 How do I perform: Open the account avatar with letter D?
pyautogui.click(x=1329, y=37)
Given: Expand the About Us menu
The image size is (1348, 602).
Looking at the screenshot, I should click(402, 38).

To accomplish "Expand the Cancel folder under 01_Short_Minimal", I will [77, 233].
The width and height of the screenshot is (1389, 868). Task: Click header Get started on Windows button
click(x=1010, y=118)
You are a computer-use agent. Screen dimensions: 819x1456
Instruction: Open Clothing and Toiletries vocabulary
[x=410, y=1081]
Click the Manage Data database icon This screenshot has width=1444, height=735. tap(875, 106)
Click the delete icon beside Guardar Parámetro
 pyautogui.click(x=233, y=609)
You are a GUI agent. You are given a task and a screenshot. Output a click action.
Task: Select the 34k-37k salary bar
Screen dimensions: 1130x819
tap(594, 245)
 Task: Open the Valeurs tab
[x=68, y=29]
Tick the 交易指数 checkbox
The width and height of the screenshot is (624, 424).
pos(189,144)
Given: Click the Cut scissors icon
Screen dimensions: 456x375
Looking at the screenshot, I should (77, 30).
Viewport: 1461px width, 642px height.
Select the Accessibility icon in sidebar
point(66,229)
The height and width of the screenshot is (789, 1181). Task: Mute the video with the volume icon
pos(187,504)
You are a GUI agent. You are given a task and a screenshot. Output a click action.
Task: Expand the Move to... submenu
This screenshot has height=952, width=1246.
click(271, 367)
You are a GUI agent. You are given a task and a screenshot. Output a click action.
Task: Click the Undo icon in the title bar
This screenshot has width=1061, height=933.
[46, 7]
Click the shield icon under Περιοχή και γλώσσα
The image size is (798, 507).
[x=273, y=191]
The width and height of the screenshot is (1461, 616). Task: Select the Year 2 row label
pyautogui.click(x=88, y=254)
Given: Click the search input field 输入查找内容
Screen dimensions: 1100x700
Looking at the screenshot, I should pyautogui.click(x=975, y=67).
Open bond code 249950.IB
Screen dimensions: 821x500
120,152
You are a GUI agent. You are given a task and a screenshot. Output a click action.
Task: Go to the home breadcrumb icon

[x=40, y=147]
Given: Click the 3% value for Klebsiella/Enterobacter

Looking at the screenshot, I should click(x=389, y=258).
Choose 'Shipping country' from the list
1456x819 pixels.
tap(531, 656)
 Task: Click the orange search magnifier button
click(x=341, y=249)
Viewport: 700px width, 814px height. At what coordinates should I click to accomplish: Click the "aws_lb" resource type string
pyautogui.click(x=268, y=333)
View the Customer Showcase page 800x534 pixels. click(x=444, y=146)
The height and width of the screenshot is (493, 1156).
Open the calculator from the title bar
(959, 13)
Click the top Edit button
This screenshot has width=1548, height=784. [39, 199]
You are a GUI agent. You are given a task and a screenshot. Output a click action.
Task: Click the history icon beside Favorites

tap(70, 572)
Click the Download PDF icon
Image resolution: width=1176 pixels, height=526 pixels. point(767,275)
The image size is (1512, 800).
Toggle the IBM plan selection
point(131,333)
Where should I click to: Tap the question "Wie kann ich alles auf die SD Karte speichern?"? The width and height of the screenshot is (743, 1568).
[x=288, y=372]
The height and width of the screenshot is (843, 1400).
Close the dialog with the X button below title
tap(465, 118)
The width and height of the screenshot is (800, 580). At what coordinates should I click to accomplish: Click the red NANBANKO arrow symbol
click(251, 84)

======

Work item: From the entries above, write out only the lines starting at the line that holds "Task: Click the Undo icon in the title bar" and ending at the line that holds "Given: Click the search input field 输入查找内容", keeping both and matching them exactly.

Answer box:
Task: Click the Undo icon in the title bar
This screenshot has width=1061, height=933.
[46, 7]
Click the shield icon under Περιοχή και γλώσσα
The image size is (798, 507).
[x=273, y=191]
The width and height of the screenshot is (1461, 616). Task: Select the Year 2 row label
pyautogui.click(x=88, y=254)
Given: Click the search input field 输入查找内容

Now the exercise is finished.